My Mississippi Spring
My heart warms under snow;
flowers with forsythia,
japonica blooms, flowering quince,
bridal wreath, blood root and violet;
yellow running jasmin vine,
cape jessamine and saucer magnolias:
tulip-shaped, scenting lemon musk upon the air.
My Mississippi Spring—
my warm loving heart a-fire
with early greening leaves,
dogwood branches laced against the sky;
wild forest nature paths
heralding Resurrection
over and over again
Easter morning of our living
every Mississippi Spring!
--Margaret Walker
I came to a kind of understanding with the South in the midst of my first Southern spring. For those of you who’ve never experienced a Southern spring, you really ought to find a way to get south of Maryland sometime between March 1 and May 1. Walker’s poem goes a long way toward describing the flowering that happens in the land and the resurrecting quality this flowering can have upon the soul. The title poem of my first book, What to Eat, What to Drink, What to Leave for Poison, stems from the greater understanding I realized about the world and my place in it while marking the progress of a Southern spring. Those leaf buds, bright bark, poetry.
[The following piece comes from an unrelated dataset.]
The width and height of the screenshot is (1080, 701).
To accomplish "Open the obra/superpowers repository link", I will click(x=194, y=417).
Anne Spencer lived her whole life in the town where I wrote What to Eat, What to Drink, What to Leave for Poison. In the poem I’m about the share, Anne Spencer, caught in the rapture of a Virginia spring, pities poor Robert Browning, who’d never experienced the wonders she knew.
Life-Long, Poor Browning
Life-long, poor Browning never knew Virginia,
Or he'd not grieved in Florence for April sallies
Back to English gardens after Euclid's linear:
Clipt yews, Pomander Walks, and preached alleys;
Primroses, prim indeed, in quiet ordered hedges,
Waterways, soberly, sedately enchanneled,
No thin riotous blade even among the sedges,
All the wild country-side tamely impaneled . . .
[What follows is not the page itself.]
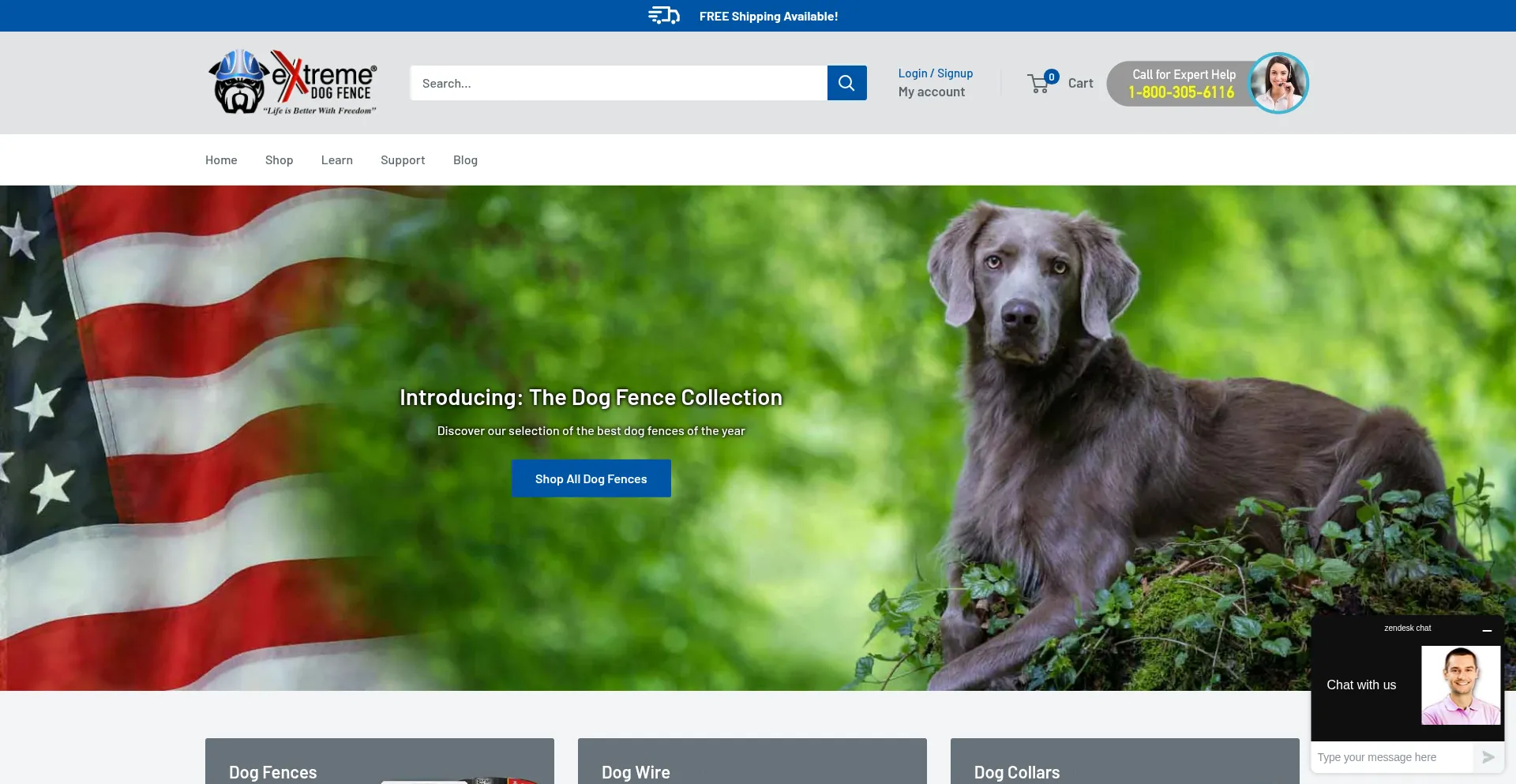This screenshot has height=784, width=1516.
Task: Open the Learn menu
Action: (336, 160)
Dead, now, dear Browning, lives on in heaven,--
(Heaven's Virginia when the year's at its Spring)
He's haunting the byways of wine-aired leaven
And throating the notes of the wildings on wing;
Here canopied reaches of dogwood and hazel,
Beech tree and redbud fine-laced in vines,
Fleet clapping rills by lush fern and basil,
Drain blue hills to lowlands scented with pines . . .
Think you he meets in this tender green sweetness
Shade that was Elizabeth . . . immortal completeness!
-Anne Spencer
I love the playfulness of that poem. And the pride Spencer does nothing to deny. “(Heaven's Virginia when the year's at its Spring).” I love the sheer cockiness of both Walker and Spencer as they talk about their region’s superior springs. Their sentences, overladen with detail and specimens, seem reminiscent of burgeoning flower beds.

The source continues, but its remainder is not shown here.